Y sentenció el poeta espirituano-santiaguero: “Tal vez sean otros los benefactores que nos hagan llegar libros y que no confundamos con vodka y caviar y hayan otros hombres y mujeres que vayan por la isla sembrando libros, que sean música en la noche de la isla y que la biblioteca errante de José María Heredia se vuelva a recomponer junto a la respiración forzosa de José Lezama Lima y sea como una iluminación en el sentido más estricto de Arthur Rimbaud para que sigamos martianamente, escribiendo y publicando libros del tamaño de las piedras de los hombres antiguos”.
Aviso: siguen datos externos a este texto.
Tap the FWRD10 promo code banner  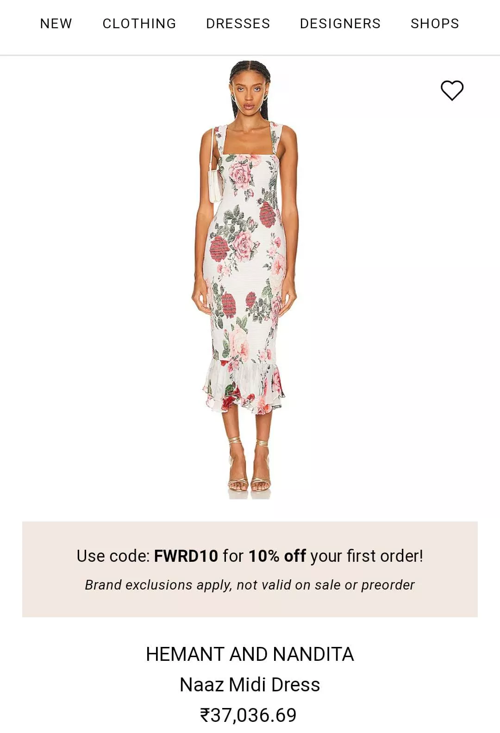tap(250, 569)
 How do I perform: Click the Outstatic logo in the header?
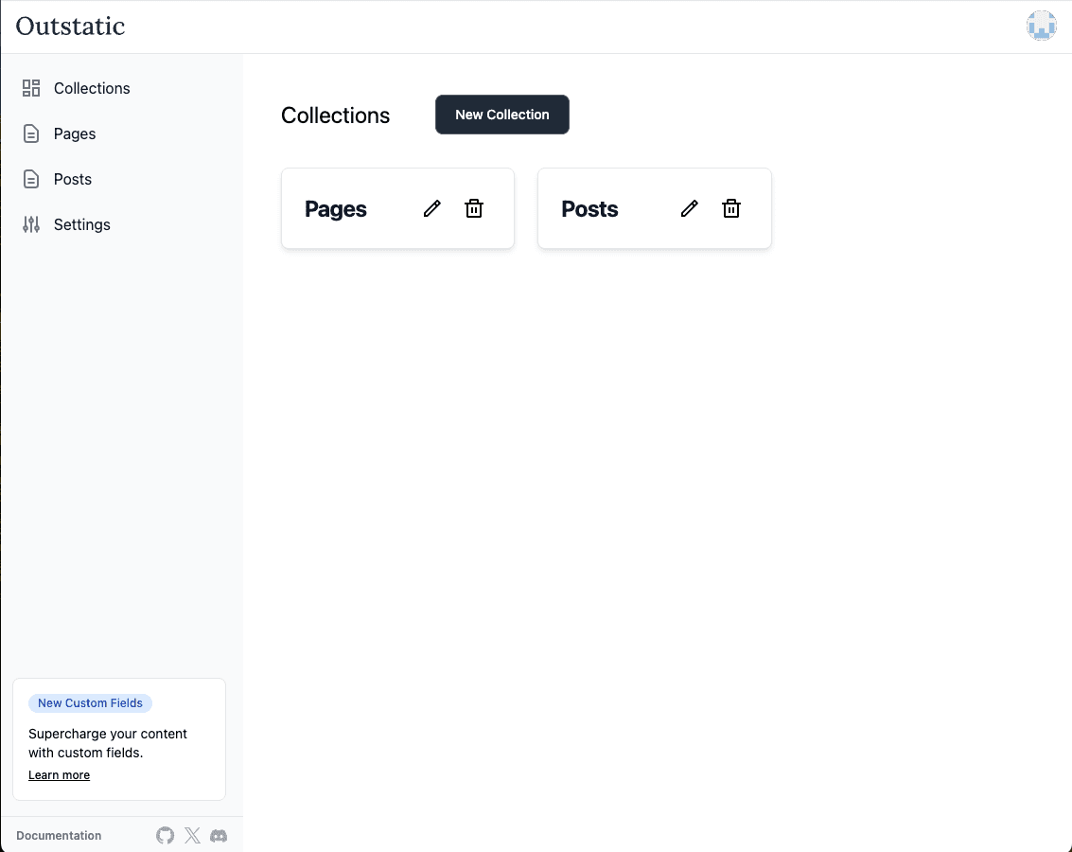pyautogui.click(x=70, y=26)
La sede principal de la Feria en Santiago de Cuba, el Teatro Heredia, comenzará mañana las ventas de ejemplares desde las 09:00 horas hasta las 21:00 horas; otros sitios funcionarán como subsede: la Casa del Joven Creador (sede de la Asociación Hermanos Saíz), en el reparto de Vista Alegre, y la Universidad de Oriente, además de la red de bibliotecas de la ciudad.
En el propio “Heredia” se desarrollará, además, el programa profesional y literario del festejo, que incluye presentaciones de libros, conferencias, actividades en el Pabellón Infanil Tesoro de Papel, el Encuentro de Niños Escritores y Creadores…
Como informó la dirección del Centro del Libro y la Literatura, que organiza la feria aquí, unos 600 títulos y miles de ejemplares estarán a disposición del público santiaguero.